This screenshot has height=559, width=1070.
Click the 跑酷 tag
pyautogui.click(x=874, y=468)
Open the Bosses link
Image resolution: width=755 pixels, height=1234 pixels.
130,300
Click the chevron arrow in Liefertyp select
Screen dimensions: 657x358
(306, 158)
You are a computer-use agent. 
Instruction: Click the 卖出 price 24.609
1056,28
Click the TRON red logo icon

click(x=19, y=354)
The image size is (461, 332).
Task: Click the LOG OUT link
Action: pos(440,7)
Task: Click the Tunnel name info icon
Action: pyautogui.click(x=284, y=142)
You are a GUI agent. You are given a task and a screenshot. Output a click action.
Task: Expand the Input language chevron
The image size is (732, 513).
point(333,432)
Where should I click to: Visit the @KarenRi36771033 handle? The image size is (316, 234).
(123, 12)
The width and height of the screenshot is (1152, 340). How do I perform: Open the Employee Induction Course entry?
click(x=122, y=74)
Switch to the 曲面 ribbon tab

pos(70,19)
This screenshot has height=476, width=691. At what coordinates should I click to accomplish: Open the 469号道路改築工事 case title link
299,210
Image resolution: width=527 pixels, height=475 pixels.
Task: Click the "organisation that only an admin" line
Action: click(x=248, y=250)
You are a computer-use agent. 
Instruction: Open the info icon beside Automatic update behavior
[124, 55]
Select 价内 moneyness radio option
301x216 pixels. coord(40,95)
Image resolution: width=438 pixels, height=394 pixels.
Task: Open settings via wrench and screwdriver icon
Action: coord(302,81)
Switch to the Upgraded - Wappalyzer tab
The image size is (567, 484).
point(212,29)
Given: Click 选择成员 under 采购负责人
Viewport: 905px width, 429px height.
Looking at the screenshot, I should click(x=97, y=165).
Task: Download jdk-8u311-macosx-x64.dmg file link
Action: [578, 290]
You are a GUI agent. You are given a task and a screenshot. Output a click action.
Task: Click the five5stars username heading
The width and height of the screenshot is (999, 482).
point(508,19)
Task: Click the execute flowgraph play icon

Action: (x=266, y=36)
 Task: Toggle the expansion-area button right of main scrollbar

- - - - -

Task requirements →
Everything in the records above should be written out again exactly.

Response area →
This screenshot has height=559, width=1070.
Click the 跑酷 tag
pyautogui.click(x=874, y=468)
Open the Bosses link
Image resolution: width=755 pixels, height=1234 pixels.
130,300
Click the chevron arrow in Liefertyp select
Screen dimensions: 657x358
(306, 158)
You are a computer-use agent. 
Instruction: Click the 卖出 price 24.609
1056,28
Click the TRON red logo icon

click(x=19, y=354)
The image size is (461, 332).
Task: Click the LOG OUT link
Action: pos(440,7)
Task: Click the Tunnel name info icon
Action: pyautogui.click(x=284, y=142)
You are a GUI agent. You are given a task and a screenshot. Output a click action.
Task: Expand the Input language chevron
The image size is (732, 513).
point(333,432)
Where should I click to: Visit the @KarenRi36771033 handle? The image size is (316, 234).
(123, 12)
The width and height of the screenshot is (1152, 340). How do I perform: Open the Employee Induction Course entry?
click(x=122, y=74)
Switch to the 曲面 ribbon tab

pos(70,19)
This screenshot has height=476, width=691. At what coordinates should I click to accomplish: Open the 469号道路改築工事 case title link
299,210
Image resolution: width=527 pixels, height=475 pixels.
Task: Click the "organisation that only an admin" line
Action: click(x=248, y=250)
You are a computer-use agent. 
Instruction: Open the info icon beside Automatic update behavior
[124, 55]
Select 价内 moneyness radio option
301x216 pixels. coord(40,95)
Image resolution: width=438 pixels, height=394 pixels.
Task: Open settings via wrench and screwdriver icon
Action: coord(302,81)
Switch to the Upgraded - Wappalyzer tab
The image size is (567, 484).
point(212,29)
Given: Click 选择成员 under 采购负责人
Viewport: 905px width, 429px height.
Looking at the screenshot, I should click(x=97, y=165).
Task: Download jdk-8u311-macosx-x64.dmg file link
Action: [578, 290]
You are a GUI agent. You are given a task and a screenshot. Output a click action.
Task: Click the five5stars username heading
The width and height of the screenshot is (999, 482).
point(508,19)
Task: Click the execute flowgraph play icon

Action: (x=266, y=36)
 Task: Toggle the expansion-area button right of main scrollbar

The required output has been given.